大数据生态圈 —— 关于实时流处理的单节点伪分布式环境搭建

本文参考

本文主要参考imooc上关于Hadoop、hbase、spark等课程中关于环境搭建的例子，但是有些并没有说明为什么选择这个的版本，我们知道这些开源的技术发展很快，所以有必要搞清楚如何对它们进行版本选择

本文省略了环境变量的配置，基本都需要配置bin目录和sbin目录

大多数配置文件都在解压根目录的bin目录下，hadoop的配置文件在解压根目录的etc/hadoop/目录下

环境

centos7.7（主机名hadoop0001，用户名hadoop）+ scala 2.11.8 + Oracle jdk 1.8.0_241 + spark 2.2.0 + HBase1.3.6 + Hadoop 2.6.5 + ZooKeeper 3.4.14 + Kafka 0.8.2.1 + Flume 1.6.0

本文所用的安装包均为apache（更稳定的版本，可以到cloudera下载http://archive.cloudera.com/cdh5/cdh/5/）

semantic versioning（语义版本号）

语义版本号由五个部分组成主版本号、次版本号、补丁号、预发布版本号，例如现在spark的最新版本号为3.0.0 – preview2，其中3为主版本号，两个0依次为次版本号和补丁号，preview2为预发布版本号（另外的还有Alpha、Beta等），主版本号的递增往往不兼容旧版本；次版本号的递增，往往会有新增的功能，可能会带来API的变化，例如标记某个API为Deprecated，也不保证一定兼容旧版本；补丁号只负责修复bug，在主版本号和次版本号相同的情况下，补丁号版本越大，系统越可靠

Hadoop 2.6.5 环境搭建

下载地址：

http://archive.apache.org/dist/Hadoop/core/

为什么选择Hadoop2.6.5版本？

■ **数据文件的一部分**
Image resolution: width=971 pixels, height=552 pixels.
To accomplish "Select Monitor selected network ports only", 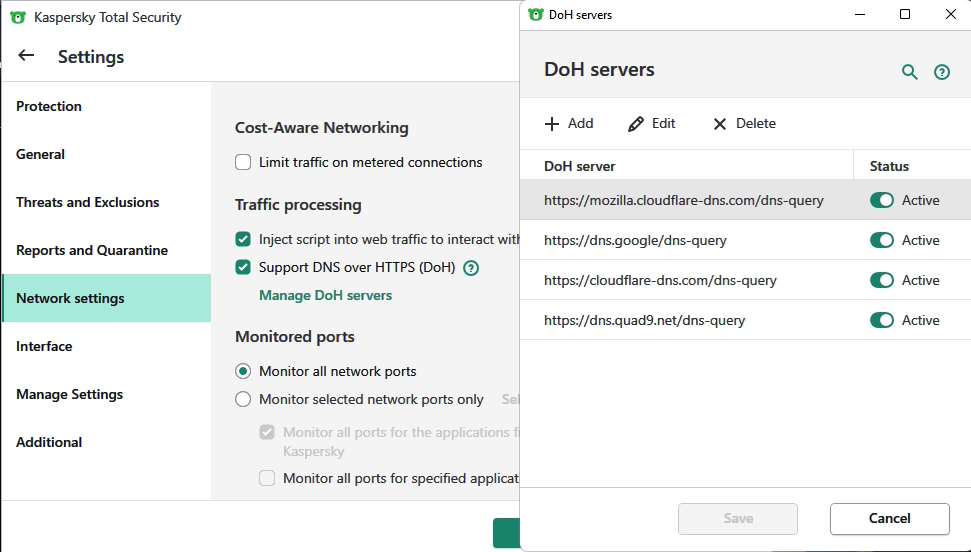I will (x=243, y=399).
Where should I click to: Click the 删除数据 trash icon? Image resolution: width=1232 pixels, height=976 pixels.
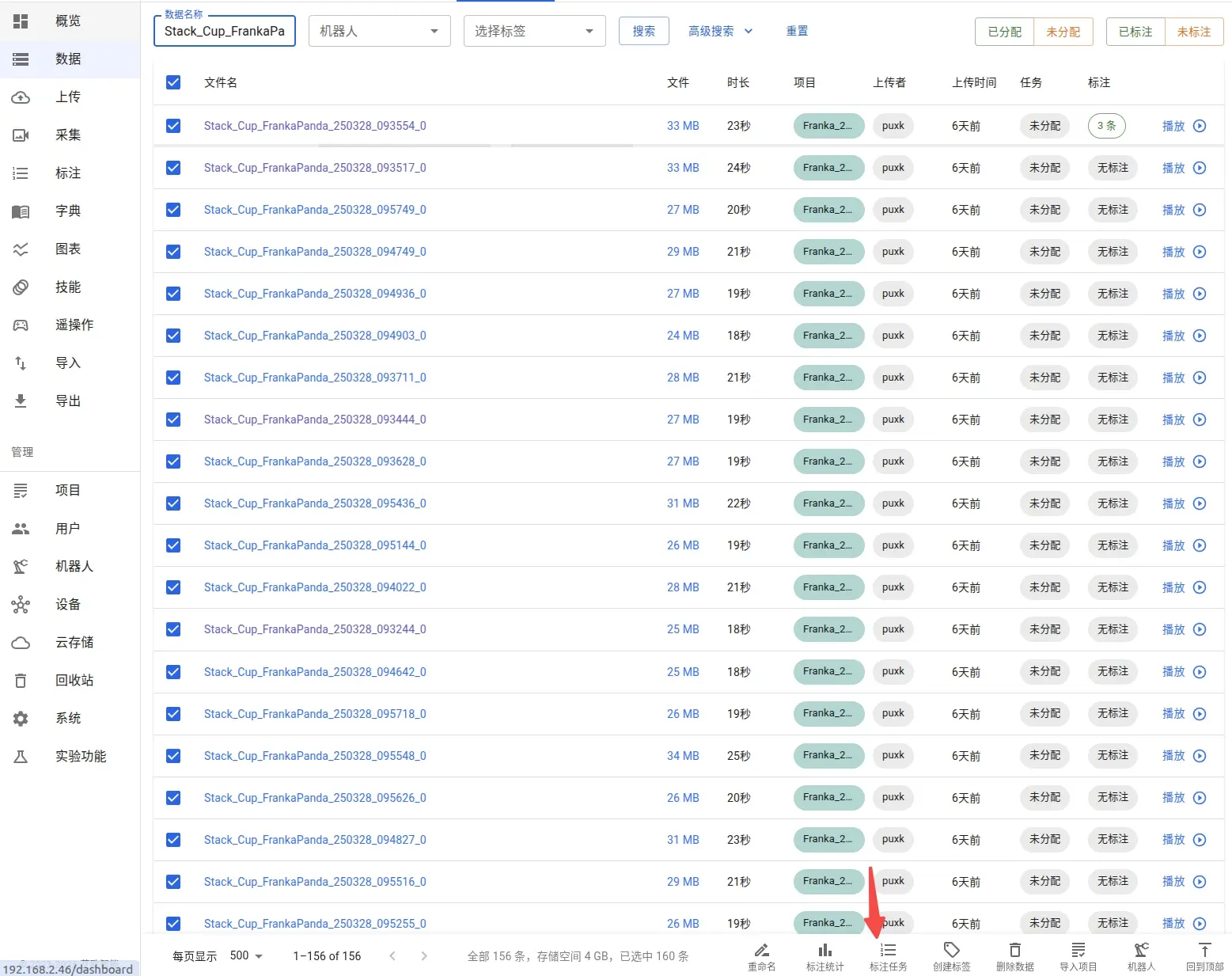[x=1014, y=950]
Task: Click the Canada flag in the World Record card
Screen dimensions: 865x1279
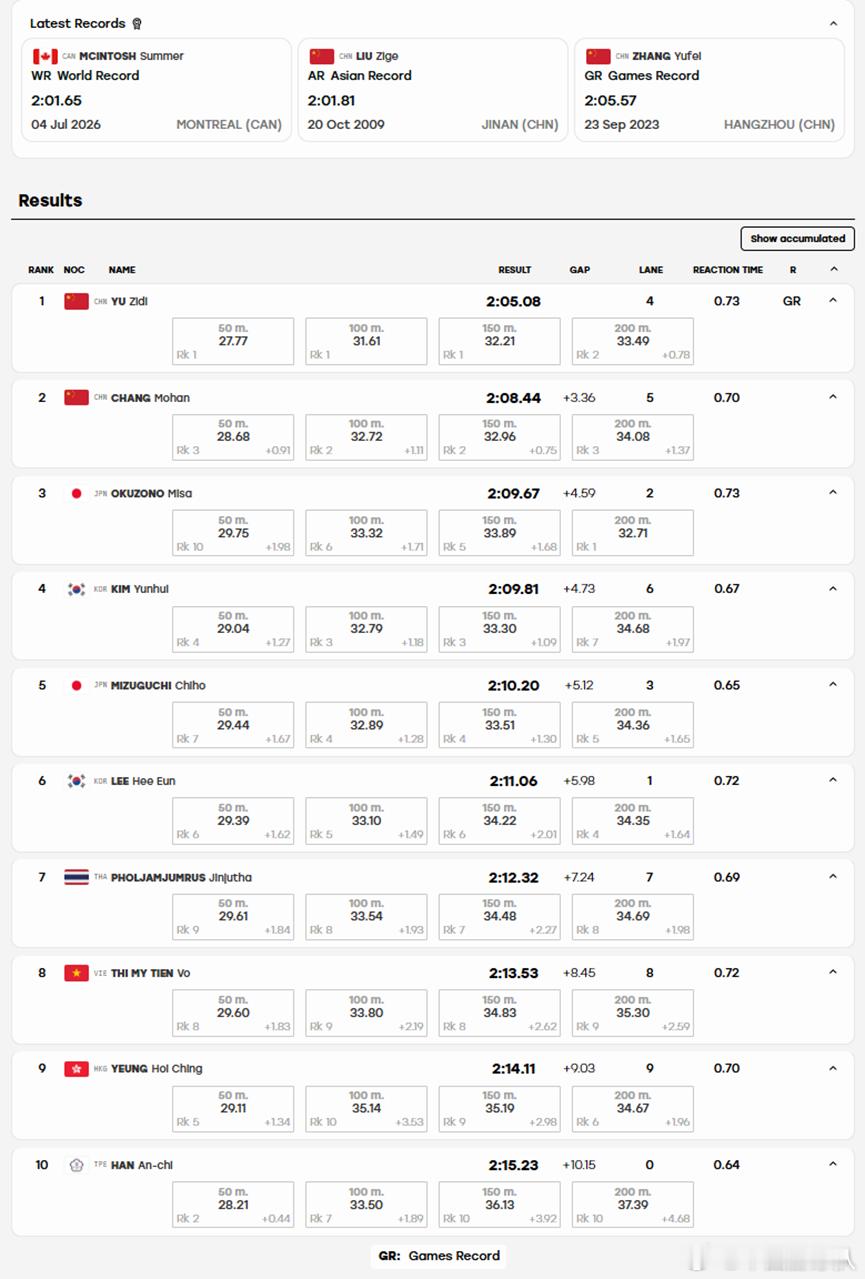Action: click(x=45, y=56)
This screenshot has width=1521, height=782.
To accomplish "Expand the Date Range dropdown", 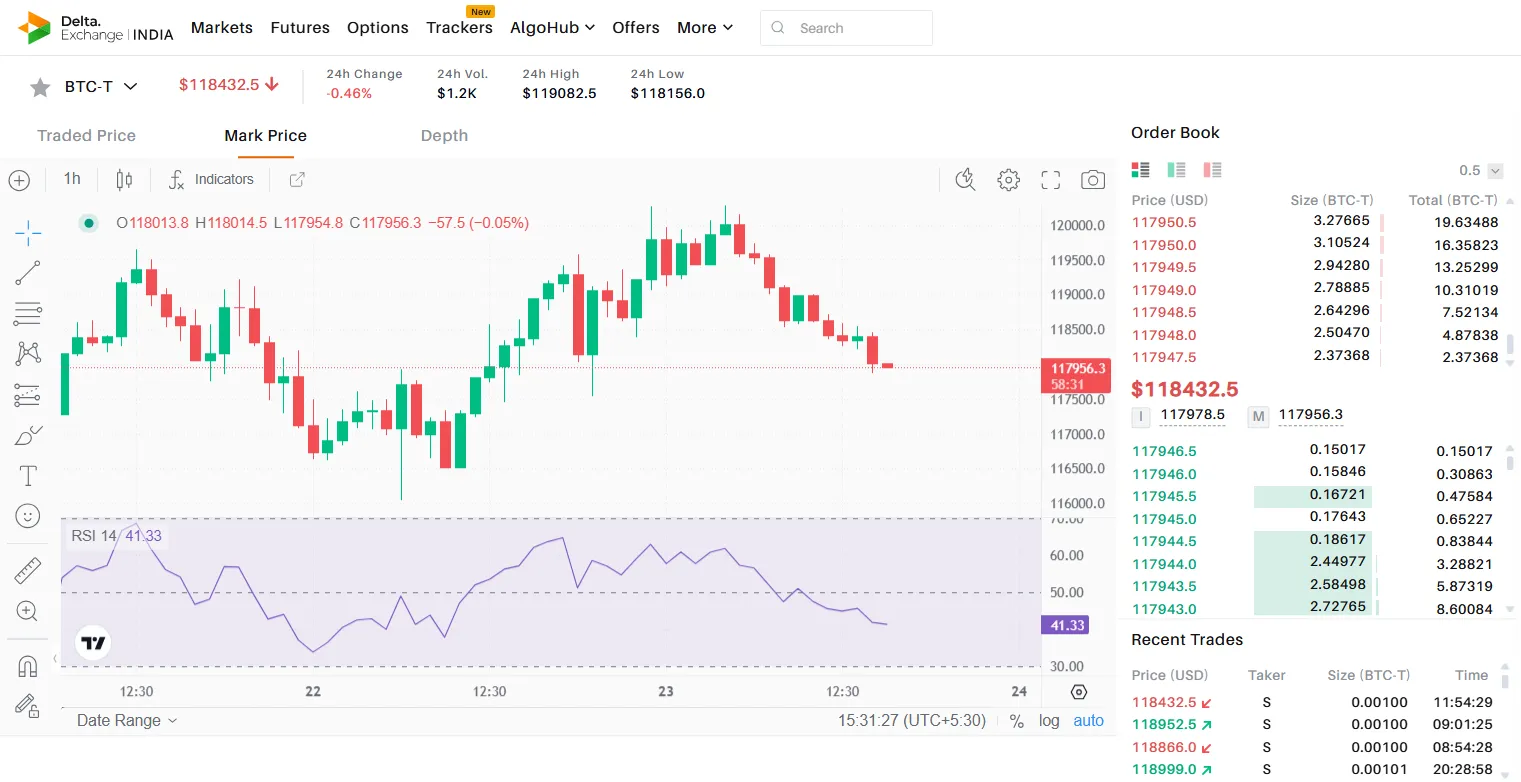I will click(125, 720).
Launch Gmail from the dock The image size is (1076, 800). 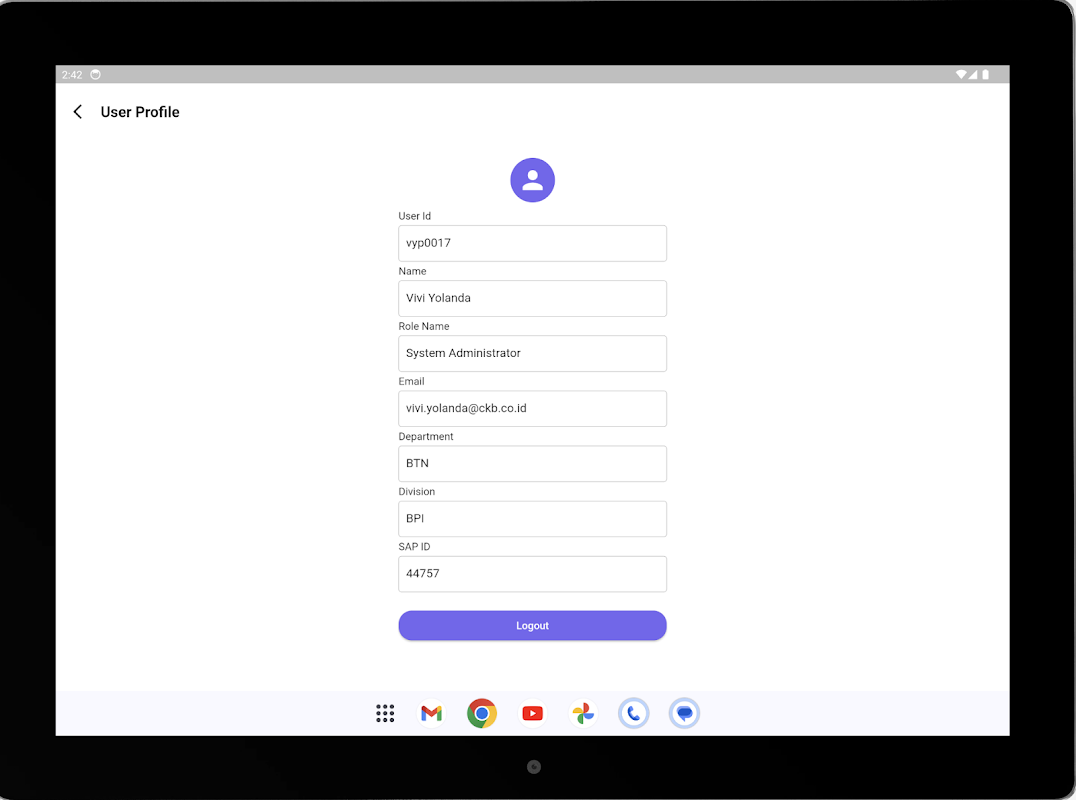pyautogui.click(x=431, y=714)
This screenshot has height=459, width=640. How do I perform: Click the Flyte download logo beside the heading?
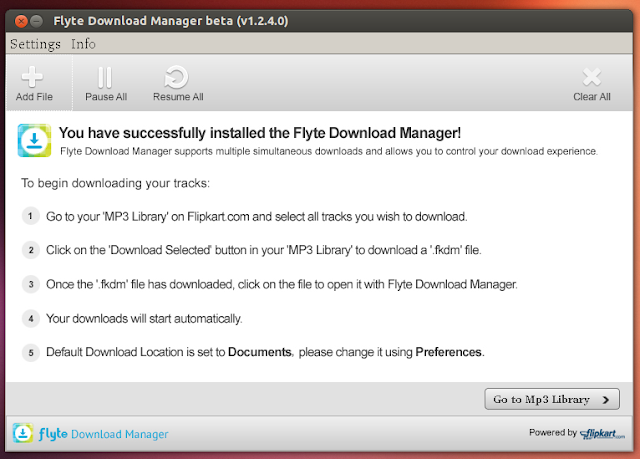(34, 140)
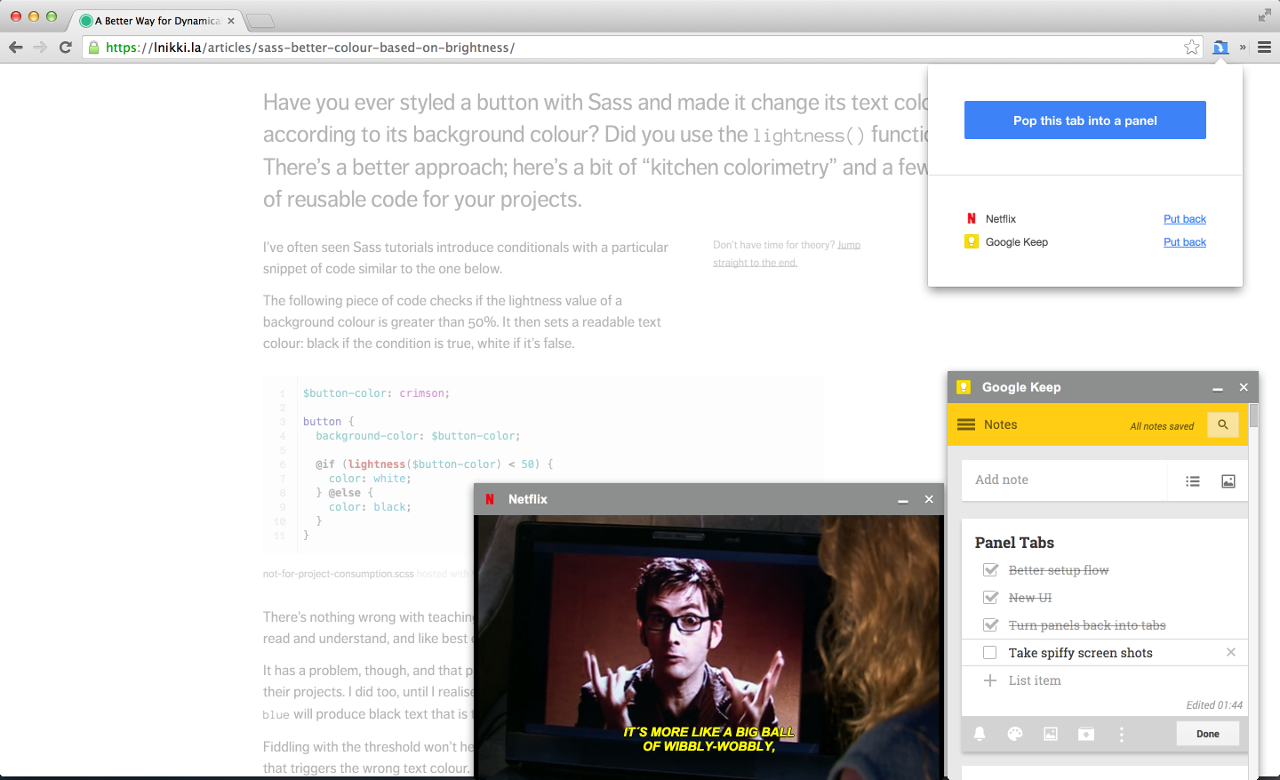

■ **题目 1**
请逐字照录节选文本中从"本文所用的安装包均为apac"到"为什么选择Hadoop2.6.5版本？"的部分。
■ **题目 2**
根据节选文本回答：
(a) 搭建环境所用 CentOS 的主机名是什么？
(b) Hadoop 的配置文件位于解压根目录下的哪个目录？
(c) 补丁号只负责什么？
■ **题目 3**
节选文本"环境"一节列出的软件中，哪些的版本号以 1 开头？请全部列出。

■ **参考答案 1**
本文所用的安装包均为apache（更稳定的版本，可以到cloudera下载http://archive.cloudera.com/cdh5/cdh/5/）

semantic versioning（语义版本号）

语义版本号由五个部分组成主版本号、次版本号、补丁号、预发布版本号，例如现在spark的最新版本号为3.0.0 – preview2，其中3为主版本号，两个0依次为次版本号和补丁号，preview2为预发布版本号（另外的还有Alpha、Beta等），主版本号的递增往往不兼容旧版本；次版本号的递增，往往会有新增的功能，可能会带来API的变化，例如标记某个API为Deprecated，也不保证一定兼容旧版本；补丁号只负责修复bug，在主版本号和次版本号相同的情况下，补丁号版本越大，系统越可靠

Hadoop 2.6.5 环境搭建

下载地址：

http://archive.apache.org/dist/Hadoop/core/

为什么选择Hadoop2.6.5版本？

■ **参考答案 2**
(a) hadoop0001
(b) etc/hadoop/
(c) 修复bug

■ **参考答案 3**
Oracle jdk 1.8.0_241
HBase1.3.6
Flume 1.6.0